4.0101 Errors and CD-ROMs

Elaine Brennan & Allen Renear (EDITORS@BROWNVM.BITNET)
Tue, 22 May 90 17:44:17 EDT

Humanist Discussion Group, Vol. 4, No. 0101. Tuesday, 22 May 1990.

Date: Tue, 22 May 90 10:32:18 EDT
From: Ken Steele <KSTEELE@vm.epas.utoronto.ca>
Subject: Errors & CD-ROMs


Douglas de Lacey inquires about the general reliability of
commercially-available CD-ROM databases, like the British Library
General Catalogue. I don't yet have the luxury of a CD-ROM drive, but I
would like to approach the matter in a somewhat oblique way which will,
I hope, stimulate further discussion.

Last year I ordered the ETC WordCruncher electronic Shakespeare (based
on the Riverside edition by G. Blakemore Evans). Naturally (naively?)
I expected a reliable research tool, but I was alarmed to discover a
high frequency of errors and inaccuracies -- also reported by others who
have used the software. WordCruncher invites corrections by mail, but
does not announce or identify upgrade releases, nor does its proprietary
encryption permit the user to (legally) correct his or her own copy, so
one is quite permanently stuck with these errors.

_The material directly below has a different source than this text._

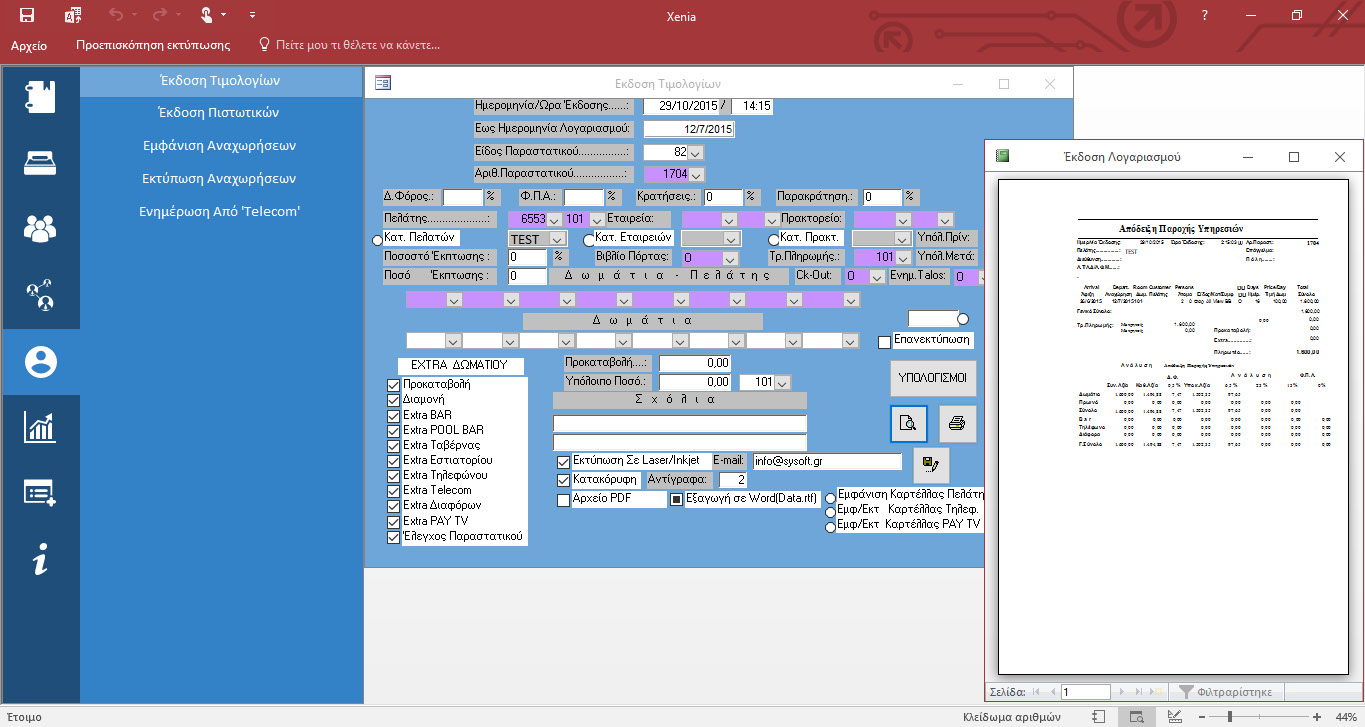Open Εμφάνιση Αναχωρήσεων in the navigation list

[219, 145]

Likewise, in my work with the old-spelling transcriptions of the quarto
and folio texts of Shakespeare (available through the Oxford Text
Archive), I have been alarmed to discover errors even in those texts
which T.H. Howard-Hill proofread repeatedly before preparing his
Shakespeare concordances (and also in those texts I myself have
proofread letter-by-letter more than once!). Similar errors were
reported by Stanley Wells and Gary Taylor, who used these files in
preparation of the text for the Oxford edition of the Complete Works
(which many argue also includes errors, both intentional and
unintentional).

If such errors can proliferate in commercial and academic texts of about
10-15 megabytes, it is not surprising that a 500 megabyte CD-ROM should
contain fifty times the errors. Even one error per megabyte becomes
considerable as technology develops and databases grow.

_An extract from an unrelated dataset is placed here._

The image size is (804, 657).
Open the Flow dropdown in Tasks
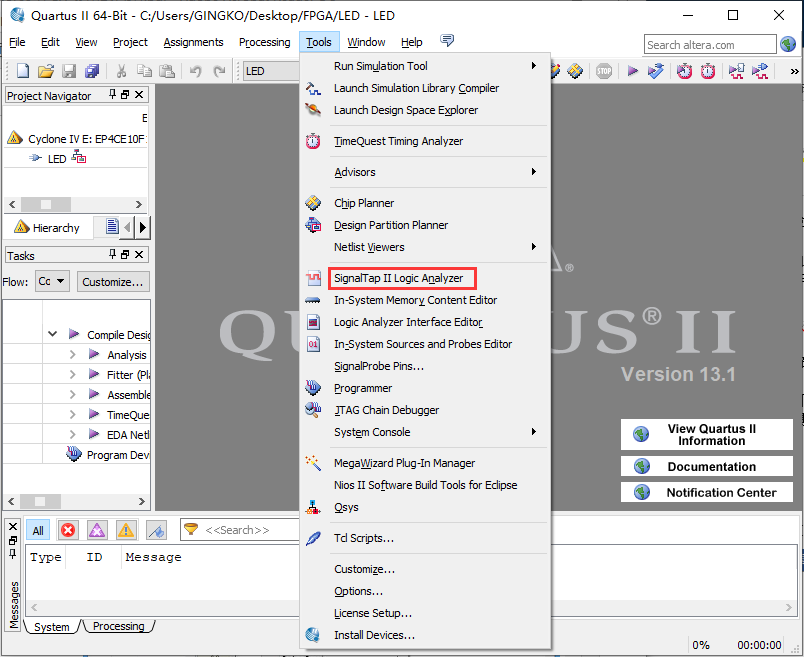click(52, 282)
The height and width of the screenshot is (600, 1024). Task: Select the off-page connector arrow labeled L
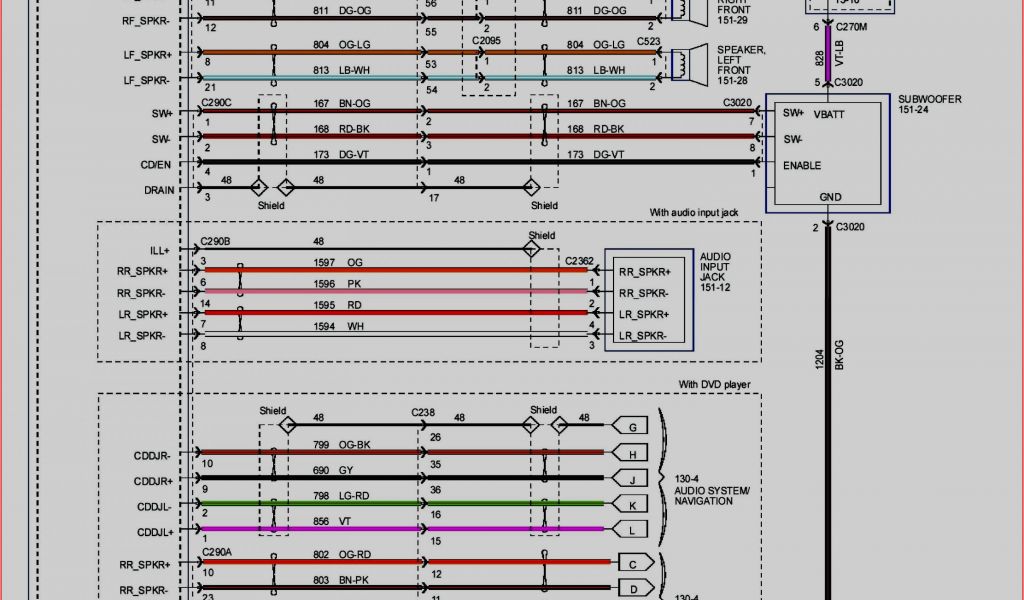point(632,528)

It seems to me that accuracy has long been the rallying cry of those who
distrust computing technology -- whether for searching a card catalogue,
preparing a collated edition, or simply looking up a reference. I used
to counter vehemently that the ease of correction in electronic texts
made perfection (eventually) attainable, but I have become less vehement
of late.

Reading a recently-published collection of short stories (in paperback)
I was struck by the number of typographical errors even there. In
reading the book, of course, I consciously and unconsciously made
allowances for the errors, as would any human reader. Perhaps
electronic texts prepared from paper texts are inevitably going to
contain higher error rates (because most people seem to find
proof-reading on-screen so difficult?), but even conventional printed
publications are error-prone (and not only in Renaissance England).

Perhaps we should concentrate our efforts on producing software which
can accommodate human imperfection in all its permutations, rather than
attempting to produce error-free information resources, adapting man in
the image of the machine? Error becomes particularly undeniable when
projects become more ambitious, such as scanning the entire Library of
Congress, providing access to newspapers on-line, or even filling a
CD-ROM with literary texts.

Can anyone offer more theoretical insights on error rates or human
fallibility? Has any careful research been published on the subject?
(My apologies for the length of this note).

Ken Steele
University of Toronto